### [WHAT TO PRODUCE]
For the entries below, print exactly the lines between the line holding "Offres d’Emploi (69, 711)" and the line holding "Latest (297, 130)", inclusive, and nothing else.

### [INFORMATION SUPPLIED]
◆ ◆ ◆ ◆ ◆ ◆ ◆

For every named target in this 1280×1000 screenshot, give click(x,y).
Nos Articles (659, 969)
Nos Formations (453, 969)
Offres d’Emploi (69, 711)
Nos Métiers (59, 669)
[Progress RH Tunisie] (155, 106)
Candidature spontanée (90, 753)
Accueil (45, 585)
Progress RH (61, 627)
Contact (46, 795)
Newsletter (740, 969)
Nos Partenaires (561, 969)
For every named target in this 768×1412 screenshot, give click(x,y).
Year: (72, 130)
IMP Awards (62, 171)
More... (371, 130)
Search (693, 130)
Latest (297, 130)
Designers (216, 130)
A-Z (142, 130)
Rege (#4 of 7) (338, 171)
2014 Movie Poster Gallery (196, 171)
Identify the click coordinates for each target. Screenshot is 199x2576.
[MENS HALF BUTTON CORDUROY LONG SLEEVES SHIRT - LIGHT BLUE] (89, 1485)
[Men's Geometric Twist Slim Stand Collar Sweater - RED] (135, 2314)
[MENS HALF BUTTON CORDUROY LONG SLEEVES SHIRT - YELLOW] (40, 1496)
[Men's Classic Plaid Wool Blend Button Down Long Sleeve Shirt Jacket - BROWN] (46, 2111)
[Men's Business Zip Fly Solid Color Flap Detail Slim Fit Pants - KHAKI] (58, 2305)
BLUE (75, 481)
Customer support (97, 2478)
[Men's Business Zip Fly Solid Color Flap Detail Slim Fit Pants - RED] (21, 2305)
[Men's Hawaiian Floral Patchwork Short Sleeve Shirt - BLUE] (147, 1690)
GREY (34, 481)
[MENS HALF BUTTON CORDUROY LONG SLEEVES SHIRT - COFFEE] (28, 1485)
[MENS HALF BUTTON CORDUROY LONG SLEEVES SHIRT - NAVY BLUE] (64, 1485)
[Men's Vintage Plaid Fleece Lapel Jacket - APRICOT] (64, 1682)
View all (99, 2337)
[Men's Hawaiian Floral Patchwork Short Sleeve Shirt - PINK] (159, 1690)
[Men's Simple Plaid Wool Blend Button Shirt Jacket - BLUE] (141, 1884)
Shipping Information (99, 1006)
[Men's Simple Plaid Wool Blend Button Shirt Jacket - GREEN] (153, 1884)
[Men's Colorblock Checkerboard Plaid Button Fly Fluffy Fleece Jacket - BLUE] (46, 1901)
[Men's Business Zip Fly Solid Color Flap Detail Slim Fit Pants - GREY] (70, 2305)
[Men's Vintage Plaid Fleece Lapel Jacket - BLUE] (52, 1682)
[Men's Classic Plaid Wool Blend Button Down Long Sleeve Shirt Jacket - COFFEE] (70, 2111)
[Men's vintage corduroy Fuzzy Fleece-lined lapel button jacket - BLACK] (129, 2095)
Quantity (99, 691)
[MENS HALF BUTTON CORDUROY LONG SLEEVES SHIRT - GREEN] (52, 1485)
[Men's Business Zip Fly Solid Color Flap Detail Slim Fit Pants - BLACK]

◆ ◆ ◆ ◆ ◆ ◆ ◆

### [EXPECTED OUTPUT]
Offres d’Emploi (69, 711)
Nos Métiers (59, 669)
[Progress RH Tunisie] (155, 106)
Candidature spontanée (90, 753)
Accueil (45, 585)
Progress RH (61, 627)
Contact (46, 795)
Newsletter (740, 969)
Nos Partenaires (561, 969)
For every named target in this 768×1412 screenshot, give click(x,y).
Year: (72, 130)
IMP Awards (62, 171)
More... (371, 130)
Search (693, 130)
Latest (297, 130)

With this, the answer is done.